TESTO DELL'ESERCIZIO:
———

Flexible Schedules and Soft Constraints
(in collaboration with:  Ames Research Center )
 
Argomento 1:
Uso delle tecniche di apprendimento automatico durante la fase di modellazione di un problema reale come problema di vincoli con preferenze. Questa lavoro si potra' basare su una tesi precedente che ha gia' sviluppato un sistema di apprendimento automatico e ha effettuato degli esperimenti su problemi random. La nuova tesi dovra' valutare il lavoro precedente su altri problemi, confrontarlo ed eventualmente combinarlo con altre tecniche, e costruire un ambiente user-friendly (possibilmente basato su form su Internet) per la modellazione di problemi di vincoli tramite apprendimento automatico.

 
Argomento 2:
Definizione di un formalismo di vincoli temporali con preferenze, e studio delle sue proprieta' e delle classi trattabili. Possibile collaborazione con il centro NASA Ames di Moffett Field, CA, per usare questo sistema su problemi di scheduling di eventi in missioni NASA.

Neural Network Methodologies in Gas Turbine Diagnostic
 
Argomento :
Studio di  un sistema di diagnosi e monitoraggio per turbine a gas con l'intento di identificare possibili situazioni di guasto o di danneggiamento presenti nell'impianto di generazione turbogas. In collaborazione con ENEL Pisa.

———

RIGHE DEL DATASET:
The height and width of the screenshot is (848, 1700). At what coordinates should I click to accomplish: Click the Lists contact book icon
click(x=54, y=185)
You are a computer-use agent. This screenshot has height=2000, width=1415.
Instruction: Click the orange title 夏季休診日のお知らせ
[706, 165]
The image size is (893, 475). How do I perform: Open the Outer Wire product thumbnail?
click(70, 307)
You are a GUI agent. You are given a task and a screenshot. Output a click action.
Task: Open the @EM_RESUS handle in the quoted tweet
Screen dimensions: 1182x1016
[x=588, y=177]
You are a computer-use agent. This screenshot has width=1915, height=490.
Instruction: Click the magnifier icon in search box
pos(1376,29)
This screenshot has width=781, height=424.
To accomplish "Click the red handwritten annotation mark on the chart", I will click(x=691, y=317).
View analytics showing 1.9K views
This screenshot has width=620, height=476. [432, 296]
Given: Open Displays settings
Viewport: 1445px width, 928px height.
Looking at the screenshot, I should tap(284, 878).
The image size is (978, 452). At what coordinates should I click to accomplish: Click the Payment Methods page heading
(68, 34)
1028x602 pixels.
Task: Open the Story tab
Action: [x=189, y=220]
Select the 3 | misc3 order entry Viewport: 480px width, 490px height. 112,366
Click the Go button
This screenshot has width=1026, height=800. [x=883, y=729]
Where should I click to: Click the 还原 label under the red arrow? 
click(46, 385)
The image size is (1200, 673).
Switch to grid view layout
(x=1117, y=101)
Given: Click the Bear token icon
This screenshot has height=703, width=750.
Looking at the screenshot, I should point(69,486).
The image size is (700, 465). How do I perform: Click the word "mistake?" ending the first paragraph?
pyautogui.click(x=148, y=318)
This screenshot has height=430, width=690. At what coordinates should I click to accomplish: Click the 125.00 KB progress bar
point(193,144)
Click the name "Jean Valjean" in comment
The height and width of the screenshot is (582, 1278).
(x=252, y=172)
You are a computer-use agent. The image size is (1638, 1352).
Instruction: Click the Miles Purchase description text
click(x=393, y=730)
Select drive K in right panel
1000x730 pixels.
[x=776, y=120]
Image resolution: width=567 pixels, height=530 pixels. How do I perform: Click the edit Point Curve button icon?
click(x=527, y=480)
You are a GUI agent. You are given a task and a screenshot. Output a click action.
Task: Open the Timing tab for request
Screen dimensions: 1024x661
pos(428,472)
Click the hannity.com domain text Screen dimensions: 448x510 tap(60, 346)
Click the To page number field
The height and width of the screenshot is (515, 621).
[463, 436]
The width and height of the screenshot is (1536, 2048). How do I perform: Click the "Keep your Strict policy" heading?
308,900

———

PROBLEMA 1:
Nel testo dell'esercizio, con quale ente è prevista la collaborazione per lo studio del sistema di diagnosi e monitoraggio per turbine a gas?
PROBLEMA 2:
Elenca tutti gli argomenti descritti nel testo dell'esercizio, riassumendo ciascuno in una riga.
Le righe del dataset costituiscono materiale a sé, distinto dal testo dell'esercizio.

RISULTATO 1:
Con ENEL Pisa.

RISULTATO 2:
- Uso di tecniche di apprendimento automatico nella modellazione di un problema reale come problema di vincoli con preferenze.
- Definizione di un formalismo di vincoli temporali con preferenze e studio delle sue proprietà e delle classi trattabili.
- Studio di un sistema di diagnosi e monitoraggio per turbine a gas per identificare possibili situazioni di guasto o danneggiamento nell'impianto turbogas.